_Objective_. Starting with the line that contains "Given: Toggle candlestick chart mode" and going on through the line that contains "will click(x=54, y=150).", swap "Instruction" for "Command" and leave everything else unchanged. Give back only those lines of the records.

_Input material_.
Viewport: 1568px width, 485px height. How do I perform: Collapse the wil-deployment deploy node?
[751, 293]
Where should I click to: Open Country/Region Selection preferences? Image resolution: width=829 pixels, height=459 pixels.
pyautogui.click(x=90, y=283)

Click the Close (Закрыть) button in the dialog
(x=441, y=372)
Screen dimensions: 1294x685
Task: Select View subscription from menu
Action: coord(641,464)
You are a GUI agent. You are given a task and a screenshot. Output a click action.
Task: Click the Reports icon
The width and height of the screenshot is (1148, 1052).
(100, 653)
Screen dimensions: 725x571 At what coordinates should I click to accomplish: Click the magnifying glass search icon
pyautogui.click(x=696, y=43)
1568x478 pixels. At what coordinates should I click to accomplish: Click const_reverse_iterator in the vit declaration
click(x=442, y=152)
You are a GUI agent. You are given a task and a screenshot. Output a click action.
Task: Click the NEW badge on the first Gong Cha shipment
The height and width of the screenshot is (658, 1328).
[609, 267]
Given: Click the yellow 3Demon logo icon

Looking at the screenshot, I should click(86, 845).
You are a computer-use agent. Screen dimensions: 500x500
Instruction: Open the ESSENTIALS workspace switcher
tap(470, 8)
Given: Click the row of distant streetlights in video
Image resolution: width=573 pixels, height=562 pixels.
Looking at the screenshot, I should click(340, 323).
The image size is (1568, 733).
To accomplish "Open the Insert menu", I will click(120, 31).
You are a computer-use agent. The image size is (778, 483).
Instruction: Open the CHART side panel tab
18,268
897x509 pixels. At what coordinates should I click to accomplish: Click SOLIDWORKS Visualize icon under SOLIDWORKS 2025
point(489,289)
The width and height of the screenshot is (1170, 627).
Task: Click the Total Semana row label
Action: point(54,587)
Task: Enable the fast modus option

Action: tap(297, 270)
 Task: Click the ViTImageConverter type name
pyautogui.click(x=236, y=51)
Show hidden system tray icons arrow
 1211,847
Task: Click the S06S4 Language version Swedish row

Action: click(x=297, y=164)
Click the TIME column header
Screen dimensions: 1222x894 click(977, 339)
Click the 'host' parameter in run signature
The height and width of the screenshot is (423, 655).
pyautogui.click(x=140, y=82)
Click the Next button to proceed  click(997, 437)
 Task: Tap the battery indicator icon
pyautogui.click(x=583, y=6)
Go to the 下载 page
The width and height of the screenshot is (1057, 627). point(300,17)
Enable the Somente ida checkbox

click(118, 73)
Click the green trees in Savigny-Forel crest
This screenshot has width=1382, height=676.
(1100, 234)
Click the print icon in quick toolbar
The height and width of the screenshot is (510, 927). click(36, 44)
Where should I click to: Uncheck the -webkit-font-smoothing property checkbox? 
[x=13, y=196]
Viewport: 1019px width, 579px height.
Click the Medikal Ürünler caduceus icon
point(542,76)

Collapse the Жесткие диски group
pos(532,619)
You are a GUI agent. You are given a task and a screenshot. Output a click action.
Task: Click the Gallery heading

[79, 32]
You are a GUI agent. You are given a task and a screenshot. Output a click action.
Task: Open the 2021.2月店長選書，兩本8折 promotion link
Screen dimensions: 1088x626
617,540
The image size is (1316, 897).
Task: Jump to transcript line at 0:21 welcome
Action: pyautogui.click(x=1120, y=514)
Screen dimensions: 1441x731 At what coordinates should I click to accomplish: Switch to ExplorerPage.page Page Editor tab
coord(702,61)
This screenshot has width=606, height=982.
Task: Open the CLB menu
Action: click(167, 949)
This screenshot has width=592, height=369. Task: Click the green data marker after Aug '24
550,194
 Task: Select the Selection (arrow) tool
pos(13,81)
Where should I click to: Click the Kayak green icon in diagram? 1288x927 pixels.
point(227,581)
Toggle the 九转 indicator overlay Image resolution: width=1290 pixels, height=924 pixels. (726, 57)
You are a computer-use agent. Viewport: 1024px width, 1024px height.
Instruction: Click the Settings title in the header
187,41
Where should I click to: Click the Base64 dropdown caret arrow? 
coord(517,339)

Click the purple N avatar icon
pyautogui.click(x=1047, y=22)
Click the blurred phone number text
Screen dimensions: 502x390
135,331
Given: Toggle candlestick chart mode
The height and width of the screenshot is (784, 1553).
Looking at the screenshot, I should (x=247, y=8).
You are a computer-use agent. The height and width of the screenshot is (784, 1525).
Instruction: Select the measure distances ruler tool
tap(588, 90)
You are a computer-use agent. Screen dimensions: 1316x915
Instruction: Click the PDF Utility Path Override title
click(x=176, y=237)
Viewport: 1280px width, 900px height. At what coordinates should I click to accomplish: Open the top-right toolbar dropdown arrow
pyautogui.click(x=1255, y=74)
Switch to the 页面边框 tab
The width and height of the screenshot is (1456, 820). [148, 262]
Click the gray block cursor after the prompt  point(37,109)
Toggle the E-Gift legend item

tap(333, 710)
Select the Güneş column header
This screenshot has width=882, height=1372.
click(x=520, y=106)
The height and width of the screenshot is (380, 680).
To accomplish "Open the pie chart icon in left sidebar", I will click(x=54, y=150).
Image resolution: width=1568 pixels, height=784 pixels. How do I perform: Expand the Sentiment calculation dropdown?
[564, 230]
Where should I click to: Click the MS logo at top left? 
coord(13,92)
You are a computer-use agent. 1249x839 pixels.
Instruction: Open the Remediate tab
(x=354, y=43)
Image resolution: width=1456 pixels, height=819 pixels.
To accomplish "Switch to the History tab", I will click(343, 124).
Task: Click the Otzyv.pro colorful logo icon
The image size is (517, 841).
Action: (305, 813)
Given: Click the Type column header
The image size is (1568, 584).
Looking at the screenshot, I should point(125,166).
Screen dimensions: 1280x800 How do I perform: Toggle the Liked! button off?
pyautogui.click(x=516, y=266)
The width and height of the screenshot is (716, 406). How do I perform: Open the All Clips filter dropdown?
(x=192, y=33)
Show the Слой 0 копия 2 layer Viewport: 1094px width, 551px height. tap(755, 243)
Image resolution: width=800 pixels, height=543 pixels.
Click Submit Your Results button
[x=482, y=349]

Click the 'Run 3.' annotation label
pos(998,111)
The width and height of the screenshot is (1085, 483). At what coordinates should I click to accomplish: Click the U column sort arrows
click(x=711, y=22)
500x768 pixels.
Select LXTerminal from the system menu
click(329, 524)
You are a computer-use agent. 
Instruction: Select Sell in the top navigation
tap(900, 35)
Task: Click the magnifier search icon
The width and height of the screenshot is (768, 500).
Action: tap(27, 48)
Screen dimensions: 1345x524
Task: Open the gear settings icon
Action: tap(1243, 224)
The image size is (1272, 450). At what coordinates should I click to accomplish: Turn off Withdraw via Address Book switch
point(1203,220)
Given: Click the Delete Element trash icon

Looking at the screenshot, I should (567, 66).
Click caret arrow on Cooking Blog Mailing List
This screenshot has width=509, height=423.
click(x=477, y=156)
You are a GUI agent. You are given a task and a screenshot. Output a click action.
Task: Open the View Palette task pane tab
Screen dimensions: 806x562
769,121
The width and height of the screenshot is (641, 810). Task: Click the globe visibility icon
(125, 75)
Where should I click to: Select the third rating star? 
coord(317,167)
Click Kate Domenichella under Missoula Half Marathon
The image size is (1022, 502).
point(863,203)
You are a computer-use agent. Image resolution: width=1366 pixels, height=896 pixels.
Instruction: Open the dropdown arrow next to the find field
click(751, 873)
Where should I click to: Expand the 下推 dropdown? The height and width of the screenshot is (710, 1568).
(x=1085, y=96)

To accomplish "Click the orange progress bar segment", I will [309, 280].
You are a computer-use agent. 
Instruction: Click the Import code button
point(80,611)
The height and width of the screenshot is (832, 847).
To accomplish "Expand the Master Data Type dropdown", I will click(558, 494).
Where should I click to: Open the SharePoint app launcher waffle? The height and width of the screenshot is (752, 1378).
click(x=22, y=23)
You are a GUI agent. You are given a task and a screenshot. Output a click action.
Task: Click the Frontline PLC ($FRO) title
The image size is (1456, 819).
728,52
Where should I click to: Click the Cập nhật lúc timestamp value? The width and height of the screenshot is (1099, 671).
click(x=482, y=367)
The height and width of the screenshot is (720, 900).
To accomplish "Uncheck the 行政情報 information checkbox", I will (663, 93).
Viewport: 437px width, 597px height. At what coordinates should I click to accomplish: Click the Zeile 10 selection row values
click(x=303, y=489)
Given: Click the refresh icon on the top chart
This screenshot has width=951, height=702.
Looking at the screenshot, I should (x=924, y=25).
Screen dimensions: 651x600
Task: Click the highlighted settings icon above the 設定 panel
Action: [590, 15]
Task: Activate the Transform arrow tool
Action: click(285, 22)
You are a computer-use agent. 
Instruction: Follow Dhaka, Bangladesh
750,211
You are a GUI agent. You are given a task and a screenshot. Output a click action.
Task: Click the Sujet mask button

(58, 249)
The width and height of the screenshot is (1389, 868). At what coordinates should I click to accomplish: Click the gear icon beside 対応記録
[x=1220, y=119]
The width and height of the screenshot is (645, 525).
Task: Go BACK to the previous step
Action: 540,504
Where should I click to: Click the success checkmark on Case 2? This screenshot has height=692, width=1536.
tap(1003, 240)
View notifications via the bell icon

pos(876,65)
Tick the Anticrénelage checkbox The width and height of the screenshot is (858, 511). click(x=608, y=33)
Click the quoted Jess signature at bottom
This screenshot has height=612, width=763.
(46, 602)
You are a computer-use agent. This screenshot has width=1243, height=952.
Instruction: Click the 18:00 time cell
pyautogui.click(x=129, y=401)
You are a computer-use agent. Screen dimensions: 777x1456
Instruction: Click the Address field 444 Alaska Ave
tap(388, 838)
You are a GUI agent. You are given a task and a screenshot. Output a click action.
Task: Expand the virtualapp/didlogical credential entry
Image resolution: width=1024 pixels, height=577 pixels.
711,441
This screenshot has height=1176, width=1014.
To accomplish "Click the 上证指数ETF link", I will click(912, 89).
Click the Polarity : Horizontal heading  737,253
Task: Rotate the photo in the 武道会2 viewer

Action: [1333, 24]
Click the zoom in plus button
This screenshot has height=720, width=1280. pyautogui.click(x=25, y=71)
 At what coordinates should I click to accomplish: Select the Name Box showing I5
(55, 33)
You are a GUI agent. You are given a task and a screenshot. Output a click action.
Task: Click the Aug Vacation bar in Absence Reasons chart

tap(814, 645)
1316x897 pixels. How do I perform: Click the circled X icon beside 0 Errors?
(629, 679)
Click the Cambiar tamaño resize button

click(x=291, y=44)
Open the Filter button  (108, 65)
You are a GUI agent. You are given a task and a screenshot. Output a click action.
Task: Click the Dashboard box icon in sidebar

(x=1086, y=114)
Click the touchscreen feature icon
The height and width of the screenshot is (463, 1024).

_The answer_.
Given: Toggle candlestick chart mode
The height and width of the screenshot is (784, 1553).
Looking at the screenshot, I should (x=247, y=8).
You are a computer-use agent. The height and width of the screenshot is (784, 1525).
Command: Select the measure distances ruler tool
tap(588, 90)
You are a computer-use agent. Screen dimensions: 1316x915
Command: Click the PDF Utility Path Override title
click(x=176, y=237)
Viewport: 1280px width, 900px height. At what coordinates should I click to accomplish: Open the top-right toolbar dropdown arrow
pyautogui.click(x=1255, y=74)
Switch to the 页面边框 tab
The width and height of the screenshot is (1456, 820). [148, 262]
Click the gray block cursor after the prompt  point(37,109)
Toggle the E-Gift legend item

tap(333, 710)
Select the Güneş column header
This screenshot has width=882, height=1372.
click(x=520, y=106)
The height and width of the screenshot is (380, 680).
To accomplish "Open the pie chart icon in left sidebar", I will click(x=54, y=150).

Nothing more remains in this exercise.